Domenico
SCARLATTI
HUIT
SONATES
POUR
CLACEVIN
Sonate
en si bémol majeur, L. 498
Sonate
en ut mineur, L. 406
Sonate
en ut mineur, L. 456
Sonate
en ré mineur, L. 106
Sonate
en ré majeur, L. 161
Sonate
en sol mineur, L. 249
Sonate
en ut majeur, L. 401
Sonate
en fa majeur, L. 198
Fernando
Valentini, clavecin
Domenico
SCARLATTI et Georg-Friedrich HAENDEL sont nés en 1685, à huit mois
d'intervalle. En 1709, ayant à peine achevé leurs études,
SCARLATTI et HAENDEL se rencontrèrent à Rome, rencontre devant un
clavier sous forme de joute musicale et sous l'égide du Cardinal
OTTOBONI. La lutte fut serrée, mais les deux jeunes artistes ne
furent point départagés : l'Italien était consacré premier
claveciniste, tandis que l'Allemand enlevait la palme d'organiste. Et
on raconte qu'en souvenir de ce duel mémorable, Domenico SCARLATTI
ne put jamais entendre le nom de son rival sans faire le signe de
croix.
Donc,
Domenico SCARLATTI qui avait commencé sa carrière, comme son père,
par écrire quelques opéras, était dès sa jeunesse un prodigieux
claveciniste. Ses contemporains ont sans doute davantage apprécié
l'exécutant et l'improvisateur, que le compositeur. Franz LISZT fut
un des premiers à découvrir la richesse et la variété de la
production pour clavecin de SCARLATTI ; aujourd'hui, cette production
est admise par les mélomanes comme un des grands moments de la
littérature musicale.
Déjà,
l'étendue de cette production est stupéfiante : 555 Sonates
publiées, et le claveciniste Rarl KIRKPATRICK fait remarquer, dans
son ouvrage sur SCARLATTI, que, pour une sonate écrite, des
douzaines ne passèrent pas le cap de l'improvisation.

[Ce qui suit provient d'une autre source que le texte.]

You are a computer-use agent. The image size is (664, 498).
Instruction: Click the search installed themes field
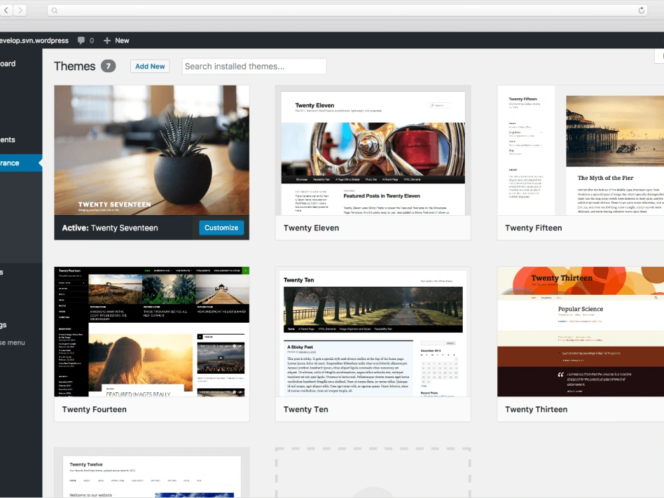point(254,66)
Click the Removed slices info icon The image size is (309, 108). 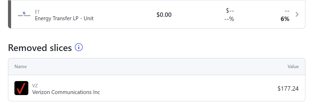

Parmi ces 555
Sonates, une infime proportion – une trentaine seulement – fut
publiée pendant la vie du compositeur sous le titre très modeste d'
»Exercice pour clavecin … composés par Domenico SCARLATTI,
maître de clavecin du Prince des Asturies ». En tête du
recueil, un avertissement signé SCARLATTI indiquait le sens de son
travail : »Lecteur, ne t'attends pas – que tu sois dilettante
ou professeur – à trouver, dans ces compositions, d'intention
profonde, mais plutôt un ingénieux badinage de l'art, pour
t'exercer au jeu hardi sur le clavecin … ».
Mais
ces « Essercizi per gravicembalo », à la manière des
Etudes de CHOPIN et de DEBUSSY, Ni « Etudes », ni «
Sonates », ni « Préludes », ces pièces sont
rebelles à une analyse formelle et les musicologues ont dû convenir
qu'elles exprimaient d'abord l'originalité du génie de SCARLATTI.
Génie
de l'architecture, génie de l'harmonie (à tel point que les
éditeurs du siècle dernier ont « corrigé » des accords
jugés trop audacieux !). Domenico SCARLATTI fut aussi, et d'abord,
le grand maître d'un instrument auquel il conféra une admirable
indépendance.
En
effet, le premier titre de gloire de SCARLATTI est d'avoir achevé
l'émancipation d'un instrument qui essayait, depuis plusieurs
dizaines d'années, d'échapper aux mains des organistes. La tâche
avait été entreprise en Italie par FRESCOBALDI et poursuivie par
Bernardo PASQUINI, tandis qu'en France les premières pièces pour le
clavecin (celles de CHAMBONNIERES) étaient éditées en 1670. Mais
FRESCOBALDI était encore un organiste ; quant aux Français, ils
n'influencèrent pas Domenico SCARLATTI dont l'oeuvre nous fascine
par la suprême liberté d'une écriture spécifiquement
clavecinistique, écriture extrêmement audacieuse et exigeant des
interprètes des doigts prodigieusement habiles : les bonds, les
croisements des mains, les notes répétées sur tempo rapide sont
d'usage courant chez SCARLATTI ; mais, ainsi que le souligne Louis
AGUETTANT, « cette virtuosité n'est pas froide, elle n'est que
l'expression musicale d'une vitalité intense. SCARLATTI possède au
plus haut degré la verve sous deux formes : l'abondance –
jaillissement impétueux des idées – et la gaieté, toute
spontanée, volcanique, napolitaine. Cet art est d'une santé qui
nous enchante. » On ajoutera que cet art d'équilibre et de
santé est aussi l'annonciateur, par son sens du dynamisme, d'une
esthétique musicale romantique.
Cela
dit, l'audition convaincra mieux qu'une analyse musicologique. Plutôt
que de disséquer chacune des huit sonates enregistrées ici par le
claveciniste hispano-américain Fernando VALENTI, nous nous bornerons
à souligner quelques particularités intéressantes :
- l'utilisation du bithématisme dans la Sonate Longo 498 ;
- la très curieuse imitation d'un orchestre à cordes de VIVALDI dans la Sonate Longo 406, car SCARLATTI était un maître caricaturiste !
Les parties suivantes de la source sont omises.